SEMARANG, Slentingan.com – Kantor Imigrasi Kelas I Khusus TPI Semarang menuntaskan penanganan terhadap empat warga negara Republik Rakyat Tiongkok (RRT) yang diduga terlibat jaringan penipuan daring bermodus love scamming.
Keempatnya tak hanya dideportasi, tetapi juga diserahkan kepada otoritas Tiongkok karena berstatus buronan di negara asalnya.Empat WNA tersebut berinisial HJ (40), HK (44), HY (44), dan TW (37).
Mereka diamankan dalam operasi gabungan Kantor Imigrasi Semarang dan Kantor Wilayah Direktorat Jenderal Imigrasi Jawa Tengah di kawasan Puri Anjasmoro, Semarang Barat, pada 4 Juni 2026, setelah melalui serangkaian penyelidikan intelijen.
Dari lokasi, petugas menyita ratusan barang bukti berupa telepon genggam, laptop, komputer, kartu SIM, dokumen perjalanan, dan berbagai perangkat elektronik yang diduga digunakan untuk menjalankan aksi penipuan lintas negara.
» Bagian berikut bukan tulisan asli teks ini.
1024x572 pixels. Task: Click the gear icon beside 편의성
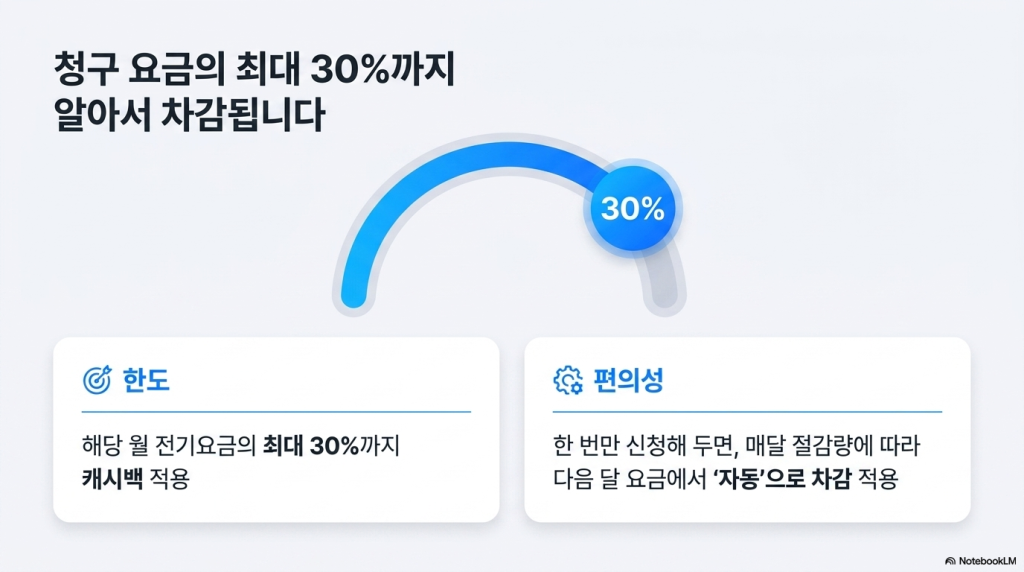(x=568, y=380)
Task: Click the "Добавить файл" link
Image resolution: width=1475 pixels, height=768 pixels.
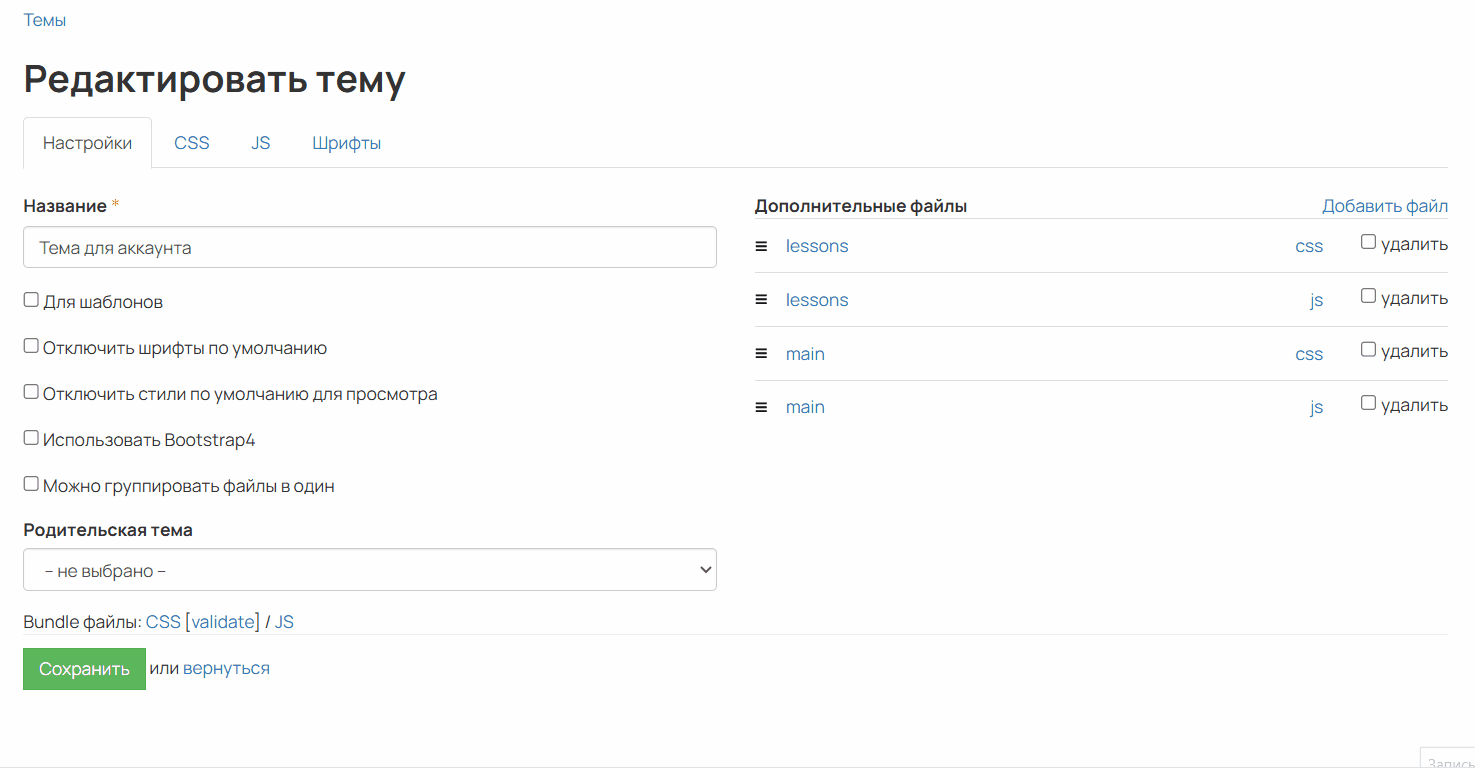Action: click(1384, 206)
Hasil pemeriksaan mengungkap keempat WNA tersebut masuk dalam daftar buronan otoritas Tiongkok. Atas dasar itu, Imigrasi berkoordinasi dengan pemerintah Tiongkok untuk proses penyerahan, sekaligus menjatuhkan Tindakan Administratif Keimigrasian (TAK) berupa deportasi dan penangkalan agar mereka tidak dapat kembali memasuki wilayah Indonesia.
Proses pemindahan dimulai pada 3 Agustus 2026 dan sehari kemudian, Selasa (4/8/2026), keempatnya resmi diserahkan kepada otoritas Tiongkok dengan pengawalan ketat.
Kepala Bidang Intelijen dan Penindakan Keimigrasian Kanwil Ditjen Imigrasi Jawa Tengah, Haryono Susilo, menegaskan Indonesia tidak akan memberi ruang bagi pelaku kejahatan transnasional.
“Penanganan ini menunjukkan Indonesia bukan tempat berlindung maupun basis operasi kejahatan transnasional. Seluruh proses dilakukan secara profesional, terkoordinasi, termasuk penyerahan kepada otoritas Tiongkok dan penerapan deportasi sesuai ketentuan yang berlaku,” tegasnya.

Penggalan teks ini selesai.